# Text passage:
START

But Mauritius becomes stronger and more self-sufficient.
This is a classic GDP blind spot:
The system is made healthier by spending less!
DITO’S GARDEN Filling our Biocomposters with our Compost “Lasagna” mix in Mauritius | Video 1
Lessons From My Biocomposters: What Composting Taught Me About Patience, Systems, and Real Value
In this blog article I will also showcase photos of the widely distributed black compost bin made of plastic in Mauritius, and how you can tweak it and use it differently to actually get it to make compost. It’s been probably a decade ago when this bin was being handed out for free by the government at Social Centres. Definitely a good initiative, with one exception that… it doesn’t work, and to make it work, it requires a bit of training. If you have one of these bins at home, you’re not alone, and you’re not doing something “wrong”. It just needs a small adjustment. I’ll also include a video tour of what my current biocomposter setup is like. That same small composter bin can be replicated to do the same. There are many ways to get compost once you know that it might need a bit of mixing, turning, and access to air.
Before I started to make compost, I was using the compost bin to dump my kitchen waste in there. I would occasionally add layers of leaves (browns) and the years would go by… and whenever I would open the closure that is on the side of the bin, I would see that there was… no compost at all! It simply didn’t break down. But since I wasn’t into gardening and was working mostly on the computer, I just brushed it away as something that just needs its time. Without much attention, 3 years went by like this, and I was surprised at some stage that I still didn’t get any compost out of this bin!
Fast forward into the future, I started to try other methods to make compost and stopped using the bin. I would just make layers of everything I had, like kitchen waste, browns from the garden, and regularly mix it. It would hot compost, and I would see how it breaks down and within months turn into beautiful compost. It was fun.
When touring the garden and showing the biocomposters, I would often hear from people who have the black plastic bin composter that they all have the same problem. They’ve been dumping organic materials in there just like I used to do, and they never really got any compost out of it. So, that was a signal to me that many people would love to compost their kitchen waste, but aren’t getting results. While it’s not so complicated, it’s sometimes not so obvious how to “fix” this. The idea of making compost then quickly fades into a backlog of “hopefully it works out someday”… or it ends there, and the organic waste ends up back in the landfill.
There isn’t only one way how you can get your organic waste to turn into compost. I’ll share the method I’m using, and this is not limiting you from the many other ways you can become creative about it. 🙂

Why 12 Biocomposters?

END

# Collected data:
START

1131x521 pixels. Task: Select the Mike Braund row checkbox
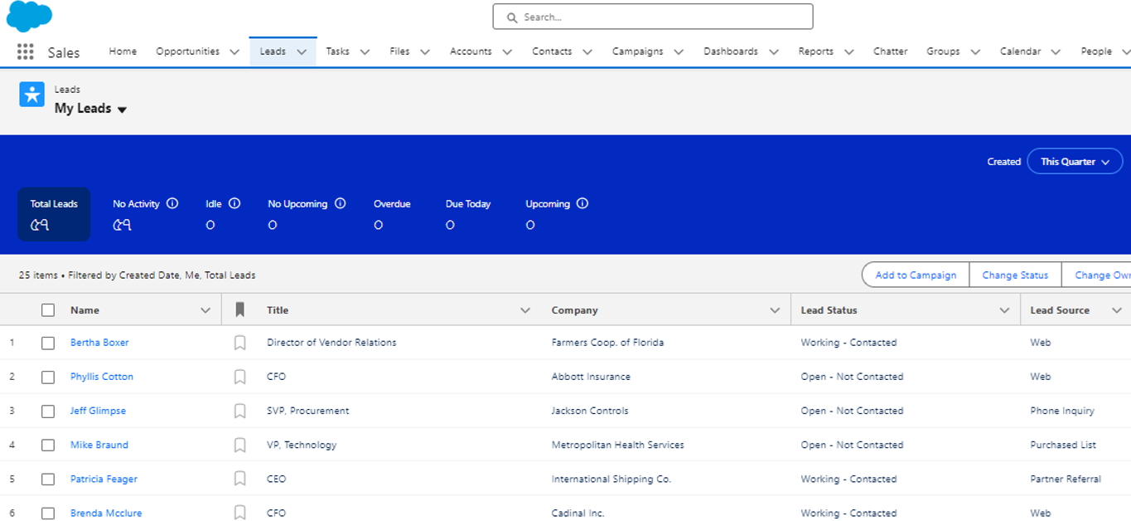(x=48, y=446)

END

# Instructions:
[a] Answer these questions using the composting blog post:
(i) Where was the black plastic compost bin handed out for free?
(ii) How many years went by before the writer was surprised at still having no compost from the bin?
(iii) In the later method, what did the writer regularly do with the layers of kitchen waste and garden browns?
[b] Continue the composting blog post from the point where it stops.
None of the data is needed here.

# Expected results:
[a]
(i) At Social Centres, by the government.
(ii) 3 years.
(iii) Mixed them.

[b]
Let’s look at what one biocomposter is in size. The height is basically the height of the wire mesh fencing material that we buy in rolls and then cut. I use school maths to figure out how much fencing I have to cut. If I want 1m diameter, I take that and multiply by PI (22/7), and cut the fence around the 314 to 315 cm mark.

Biocomposter (cylinder)
• Height: 150-155 cm
• Diameter: 100 cm
• Radius: 50 cm
• Top opening: 100 cm diameter
• Circumference: ≈ 314 cm (useful for the geotextile wrap. I usually cut the geotextile slightly larger, around 330 cm, so there is enough overlap inside the biocomposter.) Take 100 cm, multiply by pi. Using PI 22/7 learned from mathematics class has actually become useful in the garden!
Central air tube
• Diameter: 25 cm
• Height: 150-155 cm


Volume
• Geometric volume: ≈ 1,178 L
• Minus air tube: ≈ 1,104 L
• Typical working figure with a little headspace and settling: about 1,000 L per unit.
I can fill up a biocomposter with around 1,400 L of a mixed mulch mix ratio (which I will share more details of below), which is a great way to process all the organic material we have in the garden, such as the large amount of mango leaves that fall from the trees daily. It compresses down a lot once watered and settles over time. A biocomposter is a great way to process large amounts of organic waste, and very useful for a garden where such waste is present in abundance.
This is our filling ratio. We build a lasagna with this ratio.
Per layer set (“lasagna”) This would be layer 1 which is a ratio of: 1:4:0.5:1
• 1 bin greens
• 4 bins browns (dry mango leaves, shredded paper in bulk, torn cardboard)
• 0.5 wheelbarrow cow manure
• 1 bag horse manure with wood chips
Light watering to settle the layer. Then start a new layer until you sense the quantity is enough to fill one biocomposter. I have set a standard of x4, but quite often I also have found myself doing x5.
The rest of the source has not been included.